*Listed entries*
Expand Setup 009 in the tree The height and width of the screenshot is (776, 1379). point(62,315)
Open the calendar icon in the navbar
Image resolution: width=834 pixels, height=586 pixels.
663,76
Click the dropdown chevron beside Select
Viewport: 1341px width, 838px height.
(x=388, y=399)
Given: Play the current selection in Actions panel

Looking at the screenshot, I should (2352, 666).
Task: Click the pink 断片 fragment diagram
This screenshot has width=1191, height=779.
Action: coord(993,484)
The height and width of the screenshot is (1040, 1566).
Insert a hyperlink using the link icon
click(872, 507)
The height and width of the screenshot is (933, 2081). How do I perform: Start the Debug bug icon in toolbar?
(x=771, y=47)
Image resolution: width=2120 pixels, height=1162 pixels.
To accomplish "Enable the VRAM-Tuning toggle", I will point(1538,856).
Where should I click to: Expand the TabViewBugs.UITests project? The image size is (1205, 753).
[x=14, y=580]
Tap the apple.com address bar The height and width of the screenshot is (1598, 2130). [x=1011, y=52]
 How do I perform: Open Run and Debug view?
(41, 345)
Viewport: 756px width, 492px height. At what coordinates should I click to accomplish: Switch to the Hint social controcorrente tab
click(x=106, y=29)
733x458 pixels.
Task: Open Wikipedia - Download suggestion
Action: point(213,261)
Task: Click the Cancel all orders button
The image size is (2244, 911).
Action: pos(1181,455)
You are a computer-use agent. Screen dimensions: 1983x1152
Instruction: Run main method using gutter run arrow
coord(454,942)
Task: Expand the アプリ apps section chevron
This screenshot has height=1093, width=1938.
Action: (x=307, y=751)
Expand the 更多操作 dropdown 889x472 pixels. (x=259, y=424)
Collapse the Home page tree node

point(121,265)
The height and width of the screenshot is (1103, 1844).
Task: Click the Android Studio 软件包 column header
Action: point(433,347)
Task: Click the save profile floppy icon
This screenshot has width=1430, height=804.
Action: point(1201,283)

*Work instructions*
The complete material should be output once more, word for word.

*Exercise result*
Expand Setup 009 in the tree The height and width of the screenshot is (776, 1379). point(62,315)
Open the calendar icon in the navbar
Image resolution: width=834 pixels, height=586 pixels.
663,76
Click the dropdown chevron beside Select
Viewport: 1341px width, 838px height.
(x=388, y=399)
Given: Play the current selection in Actions panel

Looking at the screenshot, I should (2352, 666).
Task: Click the pink 断片 fragment diagram
This screenshot has width=1191, height=779.
Action: coord(993,484)
The height and width of the screenshot is (1040, 1566).
Insert a hyperlink using the link icon
click(872, 507)
The height and width of the screenshot is (933, 2081). How do I perform: Start the Debug bug icon in toolbar?
(x=771, y=47)
Image resolution: width=2120 pixels, height=1162 pixels.
To accomplish "Enable the VRAM-Tuning toggle", I will point(1538,856).
Where should I click to: Expand the TabViewBugs.UITests project? The image size is (1205, 753).
[x=14, y=580]
Tap the apple.com address bar The height and width of the screenshot is (1598, 2130). [x=1011, y=52]
 How do I perform: Open Run and Debug view?
(41, 345)
Viewport: 756px width, 492px height. At what coordinates should I click to accomplish: Switch to the Hint social controcorrente tab
click(x=106, y=29)
733x458 pixels.
Task: Open Wikipedia - Download suggestion
Action: point(213,261)
Task: Click the Cancel all orders button
The image size is (2244, 911).
Action: pos(1181,455)
You are a computer-use agent. Screen dimensions: 1983x1152
Instruction: Run main method using gutter run arrow
coord(454,942)
Task: Expand the アプリ apps section chevron
This screenshot has height=1093, width=1938.
Action: (x=307, y=751)
Expand the 更多操作 dropdown 889x472 pixels. (x=259, y=424)
Collapse the Home page tree node

point(121,265)
The height and width of the screenshot is (1103, 1844).
Task: Click the Android Studio 软件包 column header
Action: point(433,347)
Task: Click the save profile floppy icon
This screenshot has width=1430, height=804.
Action: point(1201,283)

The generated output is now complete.